Restbedenken bei einigen Berufen scheinen unbegründet. Was etwa ein Fleischer an Hygiene beachten muß, also hinterher die Hände an der Tischdecke abwischen, dürfte er schon als guter deutscher Junge gelernt haben, und gegen etwaige Infektionen durch Ungeziefer kann er sich ja impfen lassen.

Ebenso wird sich ein Installateur beim versehentlichen Anbohren einer Gas- oder Wasserleitung rechtzeitig in Sicherheit bringen, und ein Automechaniker braucht lediglich eine gute Haftpflichtver- sicherung. Die Regierung verspricht sich von der Abschaffung des Meisterzwangs nur Vorteile: Durch einen rapiden Rückgang des Lehrstellenmangels würde der Lehrstellenmangel behoben, und durch eine Flut neuer Ich-AGs die Arbeitslosenzahl zurückgehen.

Zudem wird dadurch auch die Schwarzarbeit bekämpft. Bisher war es Usus, daß der nette Nachbar der Oma den Fernseher richtig einstellte und sie ihm dafür einen Kuchen gebacken hat. Jetzt macht er sich als Informationstechniker und sie sich als Bäckerin selbstständig, und beide zahlen Steuern. Ebenso im Haushalt: Während bisher die Frau kochte und der Mann den Tisch deckte, betreiben nun zwei Ich-AGs als Köchin und Kellner steuerpflichtige Gewerbe. Ebenso gilt künftig Staubsaugen als Hausreinigung und Mülleimer runterbringen als Kurierdienst. Die Fahrt zu Aldi wird zum Kleintransport, und selbst die Antwort auf die Frage nach der Uhrzeit wird zur gewerbsmäßigen Tätigkeit einer Auskunftei. Sollte sich die Neuerung bewähren, so ist rechtzeitig zum Wahlkampf 2006 die Abschaffung sämtlicher Ausbildungen geplant.

Einmal abgesehen davon, daß es zeit-ökonomischer und ohnehin insgesamt billiger ist, sich den Titel eines Meisters, eines Diplomingenieurs oder eines Juraprofessors zu kaufen als ihn konventionell zu erwerben, könnte man damit auch den Bildungsnotsand in den Griff bekommen.

Unsere Vorfahren konnten sich ohne fremde Hilfe wochenlang auf Bäumen bewegen, die alten Römer fließend Lateinisch sprechen und noch unsere Urgroßeltern Pferde beschlagen und Elche erwürgen. Dies alles aber wurde durch den technischen Fortschritt irgendwann überflüssig.

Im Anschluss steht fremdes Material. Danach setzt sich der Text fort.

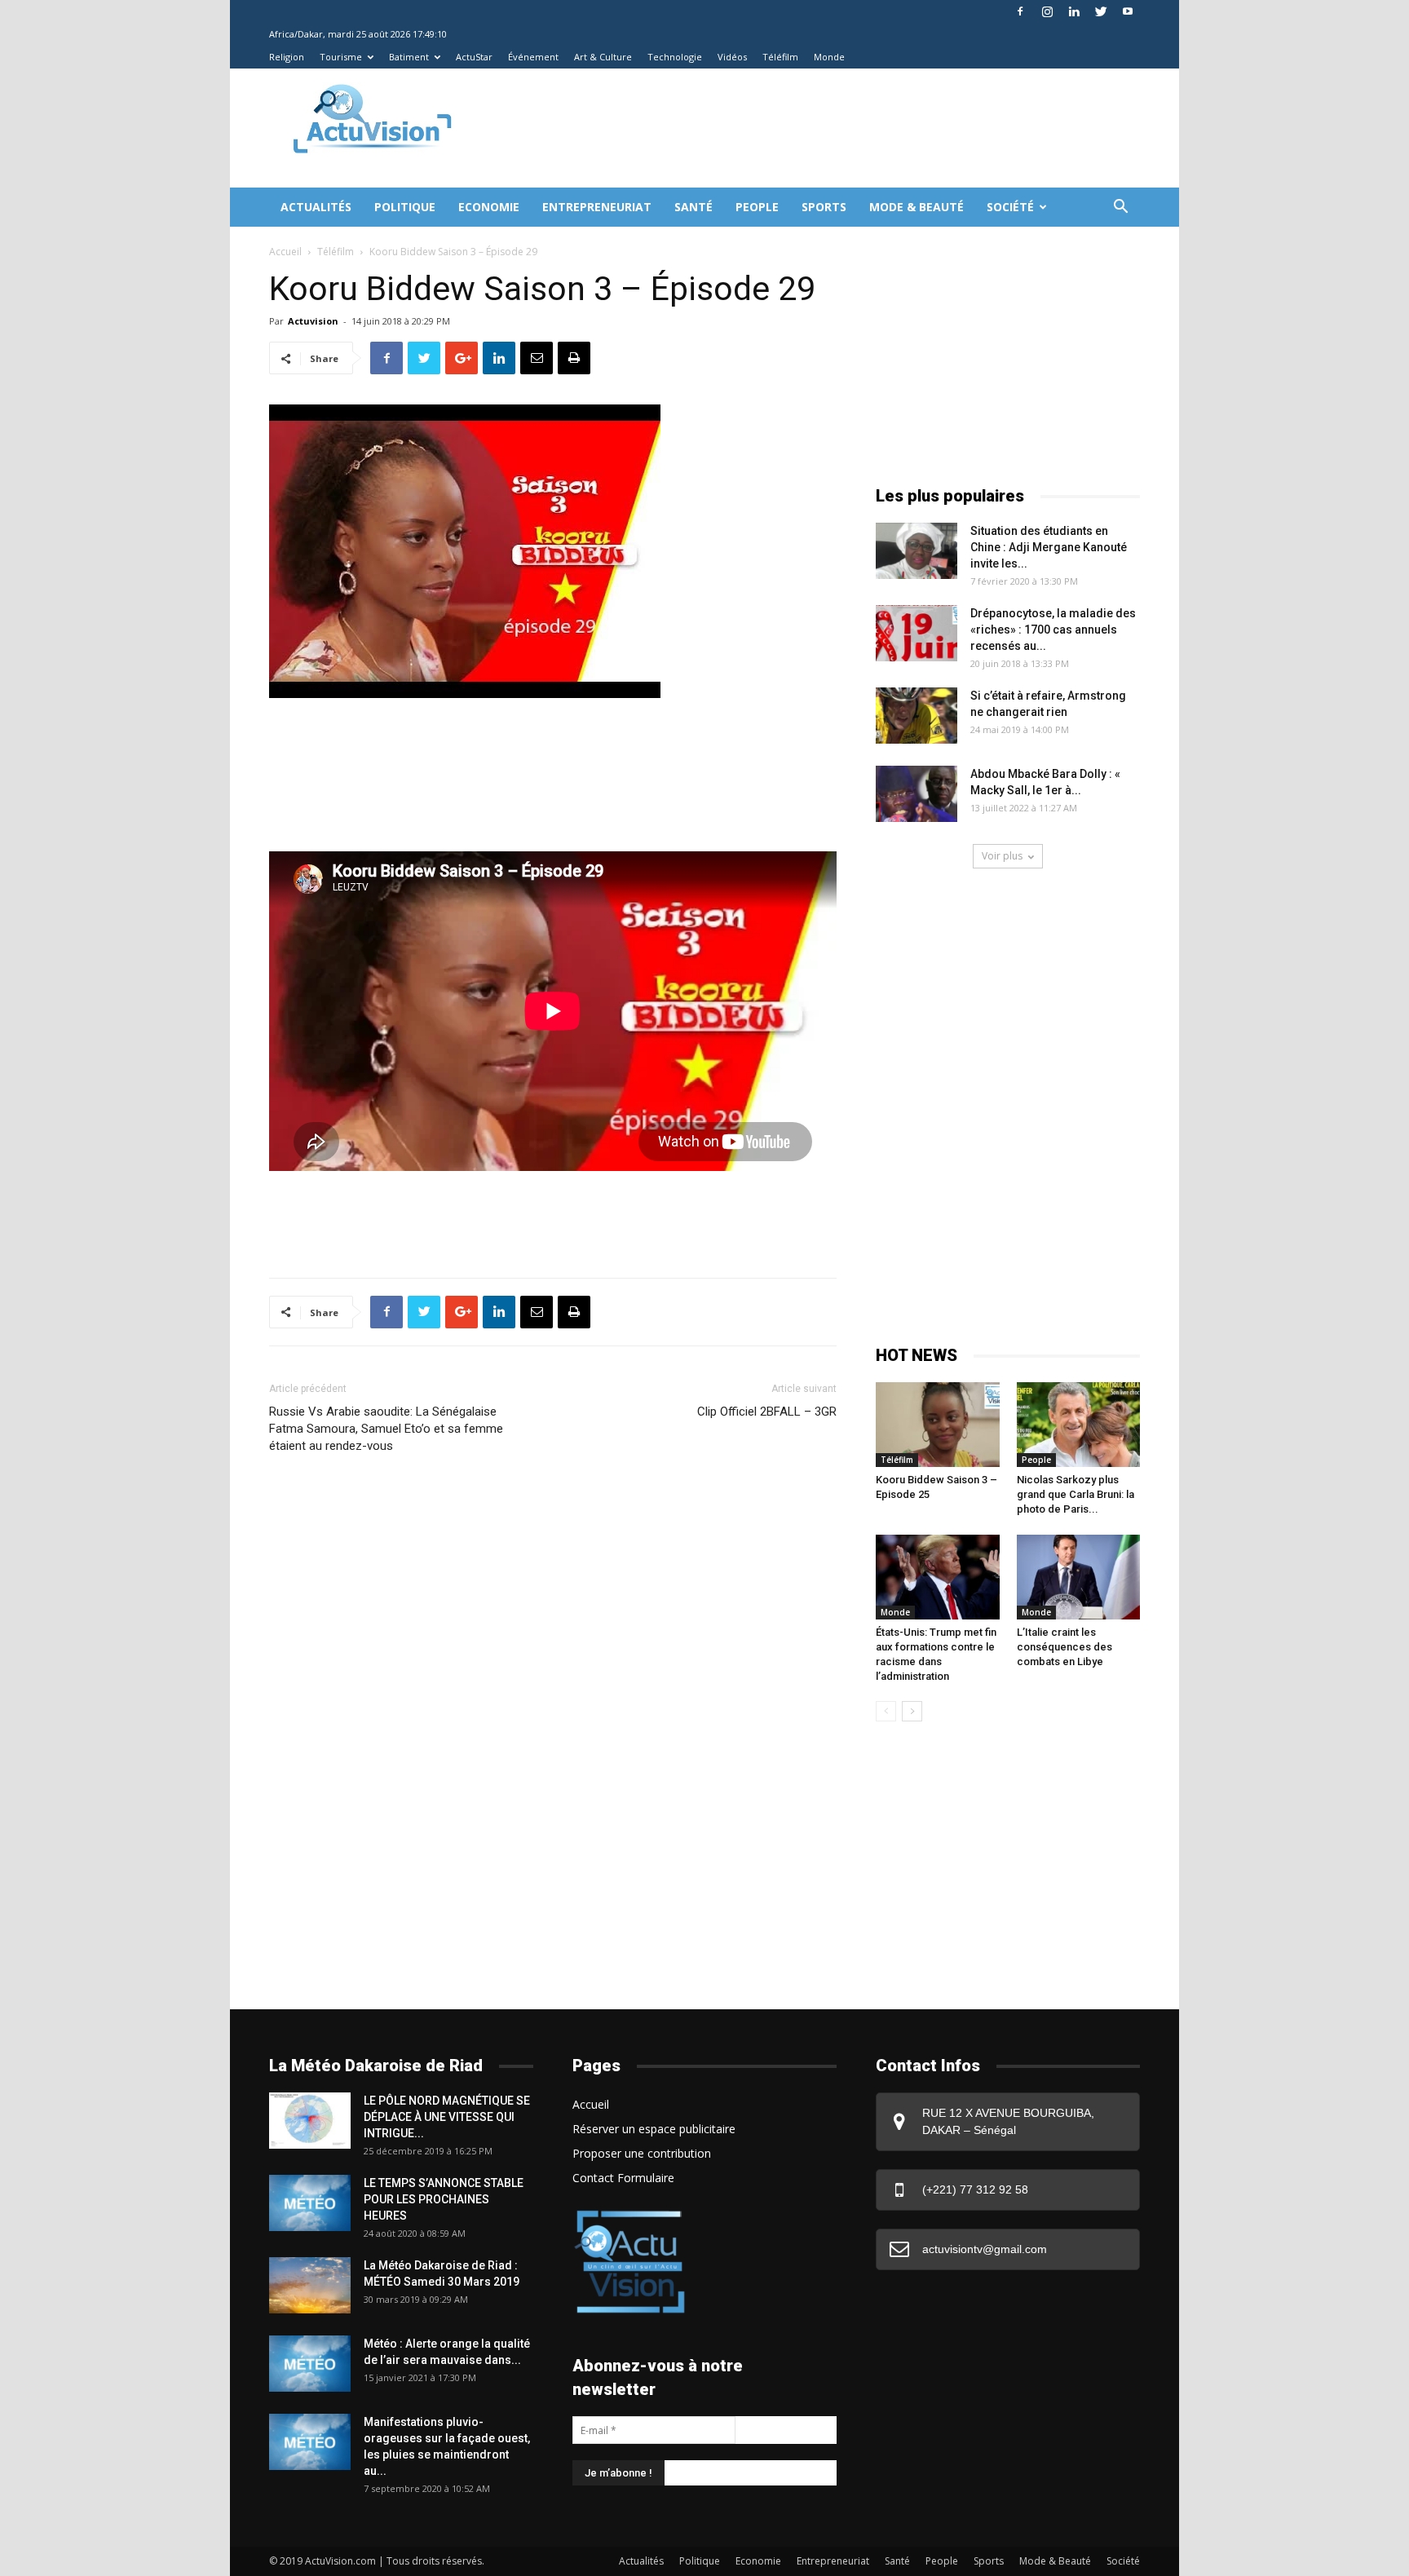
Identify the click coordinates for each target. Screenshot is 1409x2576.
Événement (533, 57)
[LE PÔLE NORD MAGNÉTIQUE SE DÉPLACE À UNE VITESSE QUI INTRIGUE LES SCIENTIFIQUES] (310, 2120)
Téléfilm (780, 57)
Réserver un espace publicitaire (653, 2128)
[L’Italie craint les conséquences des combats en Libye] (1079, 1577)
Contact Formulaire (623, 2177)
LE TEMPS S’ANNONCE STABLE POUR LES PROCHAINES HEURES (443, 2199)
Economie (488, 206)
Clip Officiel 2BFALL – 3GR (767, 1411)
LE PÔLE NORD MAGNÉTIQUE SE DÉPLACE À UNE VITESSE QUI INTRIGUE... (447, 2117)
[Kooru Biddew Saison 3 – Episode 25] (938, 1424)
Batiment (409, 57)
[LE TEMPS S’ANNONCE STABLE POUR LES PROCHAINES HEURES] (310, 2203)
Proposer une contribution (641, 2153)
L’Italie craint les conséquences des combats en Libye (1064, 1647)
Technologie (674, 57)
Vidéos (732, 57)
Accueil (285, 251)
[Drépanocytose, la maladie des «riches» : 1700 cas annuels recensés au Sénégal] (916, 633)
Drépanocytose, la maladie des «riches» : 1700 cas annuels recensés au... (1053, 629)
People (757, 206)
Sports (824, 206)
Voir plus (1002, 856)
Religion (286, 57)
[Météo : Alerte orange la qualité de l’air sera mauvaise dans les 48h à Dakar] (310, 2363)
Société (1010, 206)
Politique (404, 206)
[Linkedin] (1074, 11)
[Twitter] (1101, 11)
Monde (829, 57)
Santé (693, 206)
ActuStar (474, 57)
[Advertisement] (773, 128)
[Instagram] (1047, 11)
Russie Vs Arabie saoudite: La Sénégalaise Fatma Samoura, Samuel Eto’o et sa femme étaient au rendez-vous (386, 1428)
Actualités (315, 206)
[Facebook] (1020, 11)
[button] (1120, 208)
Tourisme (341, 57)
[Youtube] (1127, 11)
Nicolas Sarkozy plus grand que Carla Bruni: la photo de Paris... (1075, 1494)
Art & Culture (603, 57)
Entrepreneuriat (596, 206)
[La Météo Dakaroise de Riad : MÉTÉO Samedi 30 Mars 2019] (310, 2285)
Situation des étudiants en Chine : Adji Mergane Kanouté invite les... (1048, 547)
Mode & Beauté (916, 206)
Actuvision (313, 321)
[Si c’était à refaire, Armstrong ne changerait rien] (916, 715)
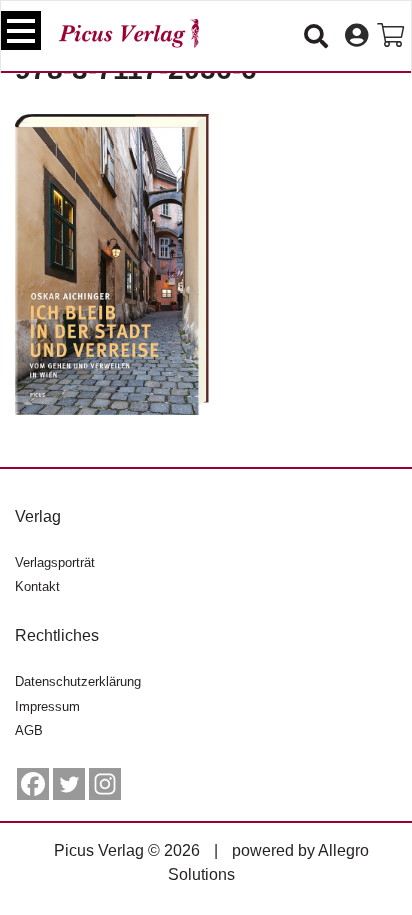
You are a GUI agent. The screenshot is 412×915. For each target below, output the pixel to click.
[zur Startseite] (129, 33)
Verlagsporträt (55, 562)
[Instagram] (105, 784)
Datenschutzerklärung (78, 681)
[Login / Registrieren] (356, 36)
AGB (29, 730)
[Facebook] (33, 784)
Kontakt (37, 586)
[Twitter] (69, 784)
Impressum (47, 706)
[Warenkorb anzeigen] (390, 36)
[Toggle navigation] (21, 30)
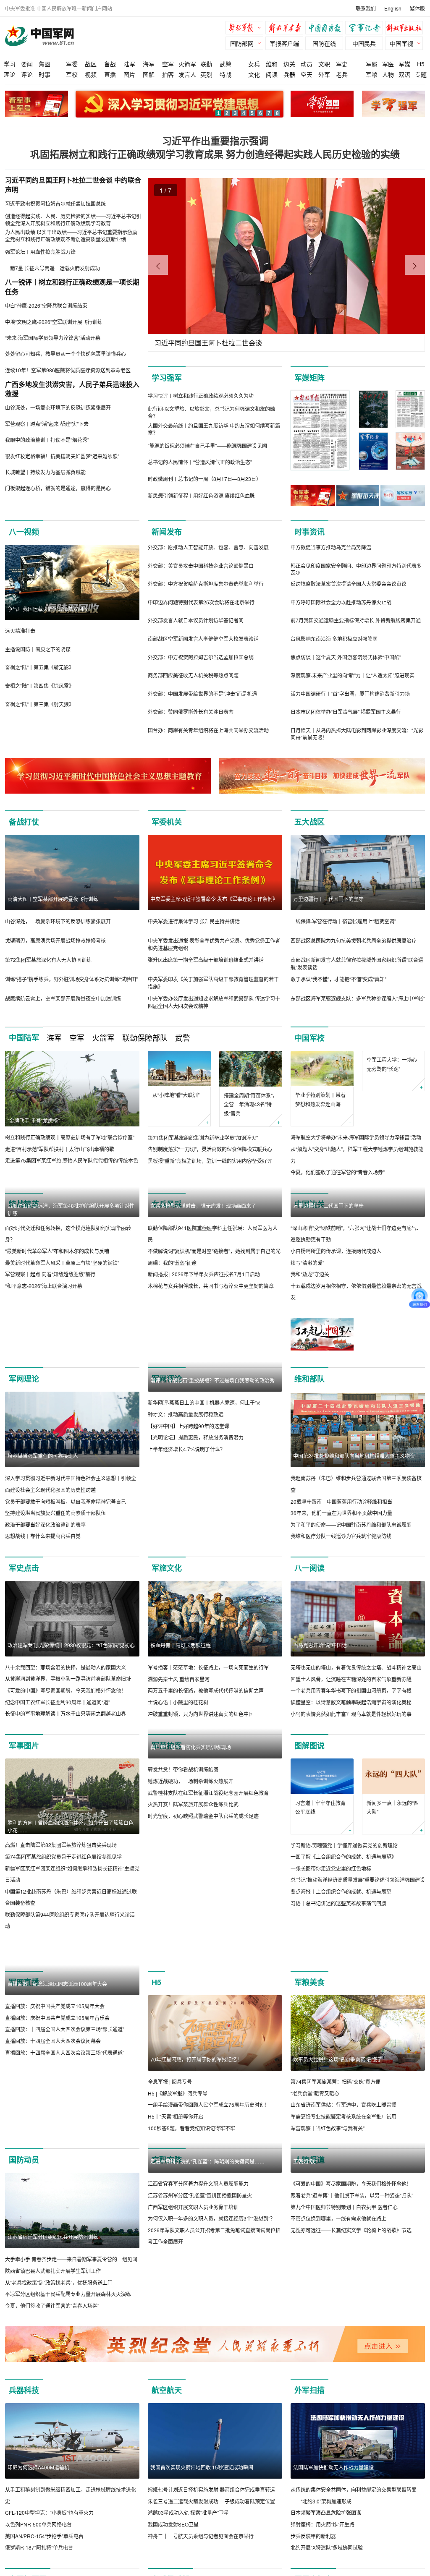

Nicht anders verhält es sich mit einigen skurrilen Fähigkeiten, die einige unserer Mitbürger aus der grauen Vorzeit bis in die moderne Gegenwart gerettet haben, nämlich mit dem Lesen und Schreiben. Noch heute werden in den Redaktionen von VIVA oder RTL 2 bunte Abende abgehalten, auf denen ältere Mitarbeiter den staunenden Moderatoren das Kleine Einmaleins oder einen Vierzeiler deklamieren. Im Alltag allerdings werden diese Kenntnisse zusehends nutzlos, auch für die berufliche Qualifizierung. Wozu haben wir denn die modernen Medien?

Können sich die Ärzte nicht durch "Praxis Bülowbogen" selbst ausbilden, die Anwälte durch "Ein Fall für Zwei" und die Ingenieure durch die "Hobbythek" von Jean Pütz? Und lernt man nicht durch das intensive Studium von "Marienhof" und "Verbotene Liebe", wie man eine Traumkarriere als ModedesignerIn, WerbetexterIn, BauunternehmerIn, ZeitungsverlegerIn oder WirtschaftsjuristIn hinlegt, obwohl man nicht einmal zwei Sätze ohne Verhaspler stammeln kann?

In diesem Sinne ist die Abschaffung des Meisterzwangs zwar nur ein kleiner Schnitt für den ungelernten Friseur, aber ein Riesenschritt für die Menschheit. Jedenfalls die PISA-geprüfte.